A cambio, el escenario cercano es oscuro, tenebroso, infecto, lleno de dolor, lucha, virtud sobrehumana, y amor. En un primer plano aparece la figura, muy joven, de San Roque. Está sentado, manejando algo entre sus manos, y siendo curado por otro ser elevado, San Gotardo, un santo monje vagabundo de la alta edad media al que se le invocaba para sanar enfermedades. Pero, San Roque es otro personaje histórico adscrito al santoral de los venerables dedicados a la curación. Él es el invocado ya contra las peores de las epidemias: la Peste. Siempre es representado herido de la pierna izquierda, al parecer del mismo mal al que pretendía remediar.
En los años treinta del siglo XX se realizaron análisis de muchos de los cuadros de Giorgione para confirmar su autoría, muy dudosa por entonces. En la manipulación de esta obra se llegaría, sin embargo, a una restauración muy delicada, para tratar de subsanar parte de su extremo lateral derecho. De esta limpieza aparecería la figura esbozada de un San Antonio Abad entre las rocas de una cueva. Así que a partir de entonces se le cambiaría el título a la obra por la descripción de los tres hombres venerables más importantes. San Jorge luchando con el dragón es el tercero. Es la figura fundamental para enfrentarse al mal desconocido, al más feroz, al más sanguinario y al más oculto.

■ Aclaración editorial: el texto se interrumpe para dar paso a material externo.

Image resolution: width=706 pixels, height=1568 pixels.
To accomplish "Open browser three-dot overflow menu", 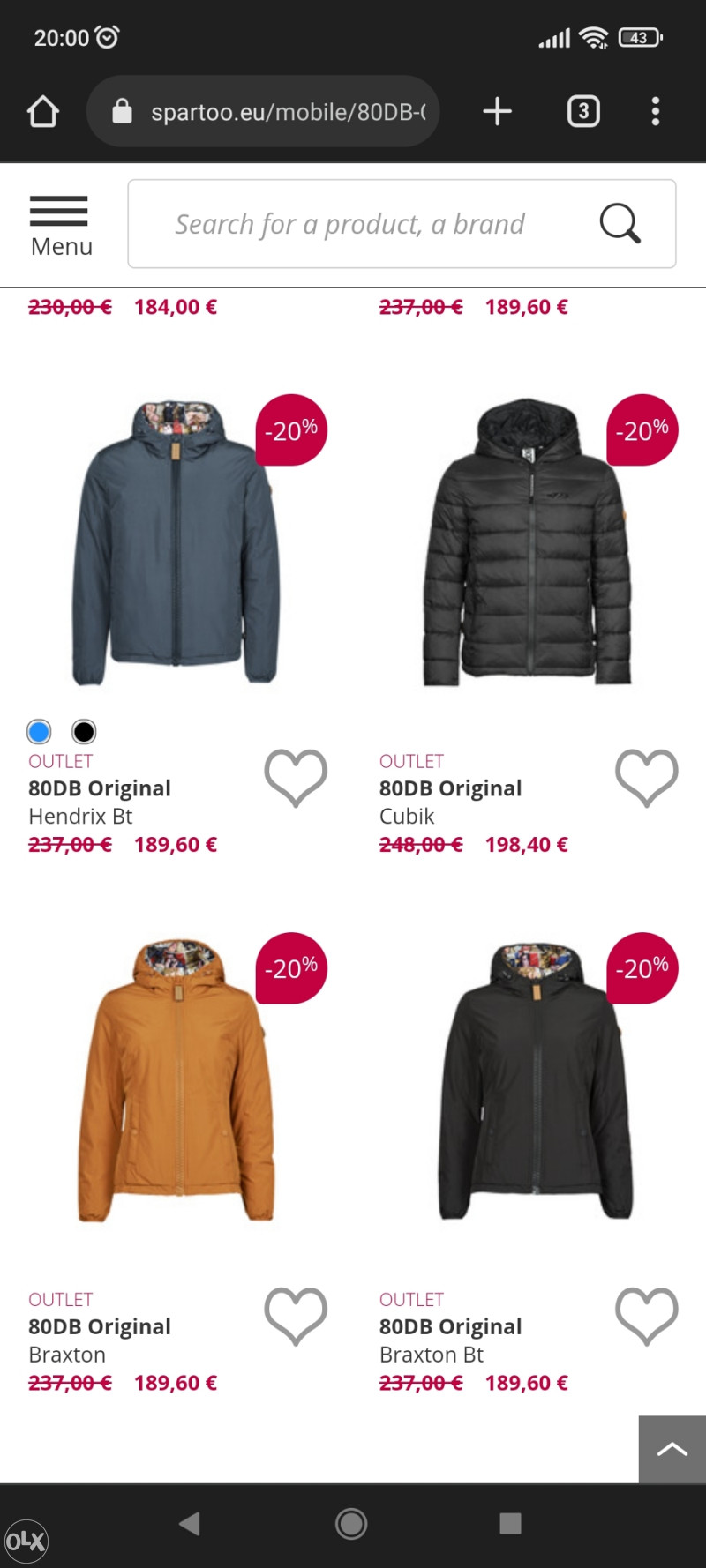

Y es por esto que el autor, Giorgione, no puede ahora reconocer al mal en nada concreto. Su intuición le hace enmascararlo tras un paisaje, en este caso más desconsiderado que el del fondo, más abrupto, más irremisible. Pero, no tanto tampoco. No hay frontera entre uno y otro mundo. La enfermedad no distinguiría nada de eso. Todo sería lo mismo. El mismo mundo desolado. Por esto el pintor sublima ahora la escena con el enigma, la confusión serena y el misterio sin tal. La vida continúa. Las cosas desastrosas pasan y los colores de la vida vuelven -no se han ido incluso- a relucir. Todo pasaría, y él encontraría su inspiración en el paisaje aséptico, inmortal, permanente y esperanzado. La genialidad de Giorgione y su creación llegaría a justificar su obra hasta con su propia vida. Cinco años después, fallecería de peste entregando su creatividad a lo que él ya supuso como algo sinuoso, taimado, engañoso, connatural y decisivo.
(Óleo Paisaje con San Jorge, San Roque y San Antonio -Tramonto-, 1505, Giorgione, National Gallery, Londres.)